## Instructions for the task
In the material below, copy out every line starting with the one that contains "Viewport: 1421px width, 840px height." and continuing through the one that contains "pos(1352,76)", including both of those lines. Leave out the pictures.

## Records provided

============================================================

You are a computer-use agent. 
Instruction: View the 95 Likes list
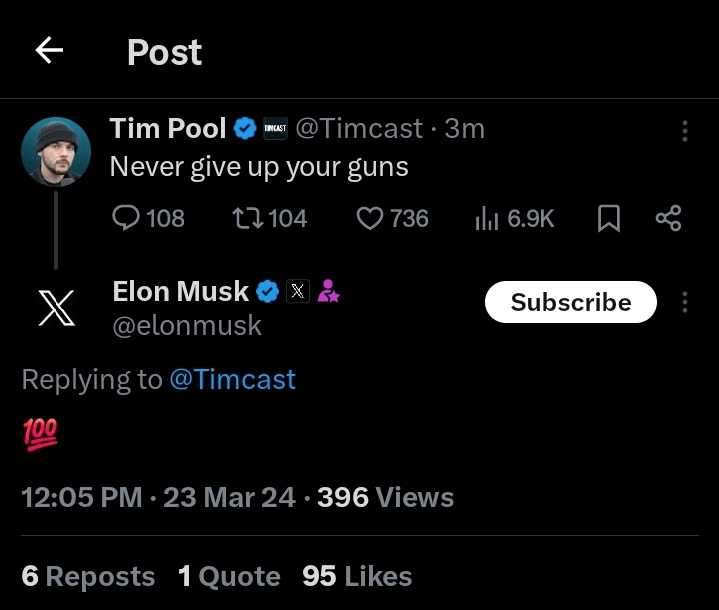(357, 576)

============================================================

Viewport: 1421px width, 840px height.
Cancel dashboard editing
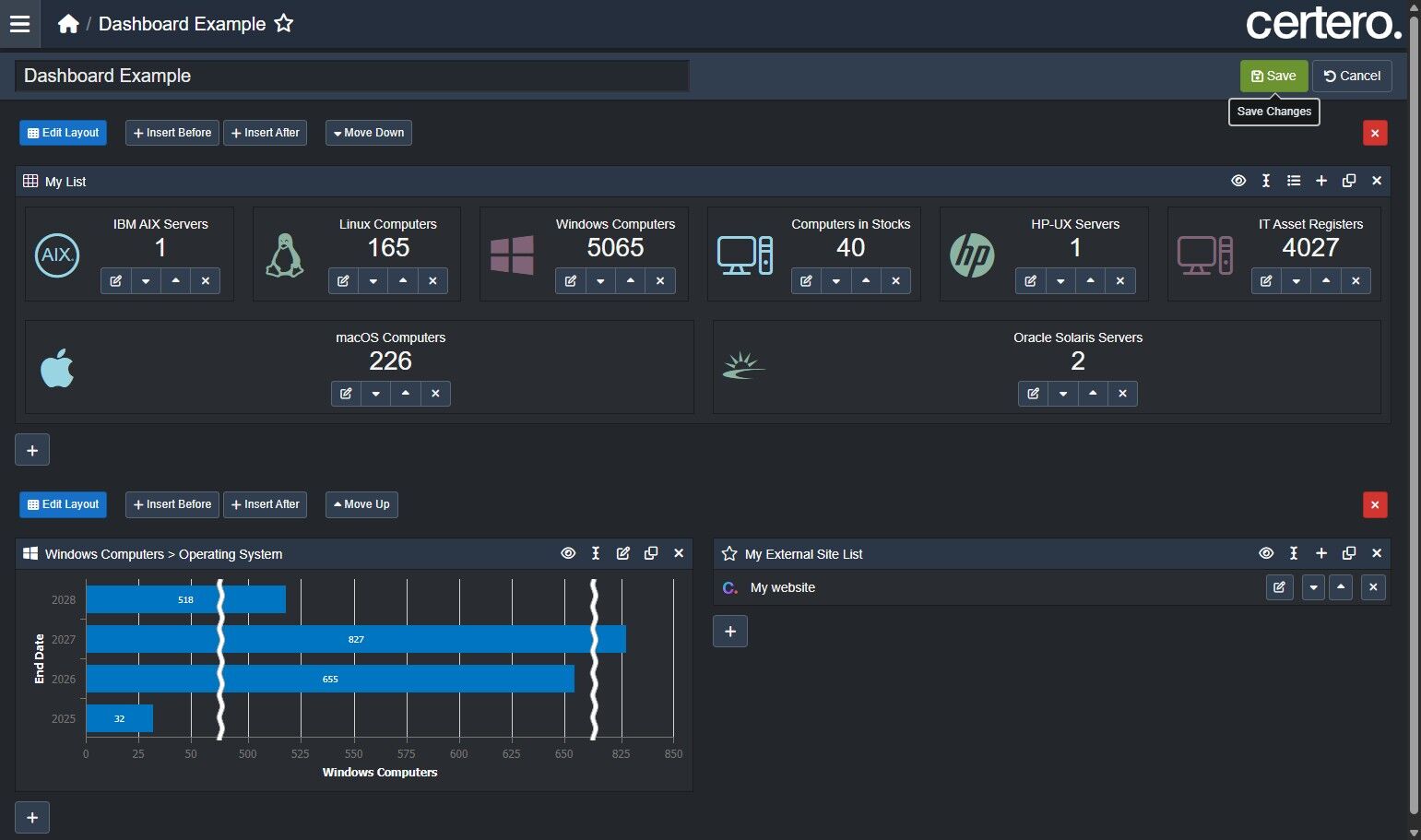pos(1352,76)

============================================================

## Solution
Viewport: 1421px width, 840px height.
Cancel dashboard editing
pos(1352,76)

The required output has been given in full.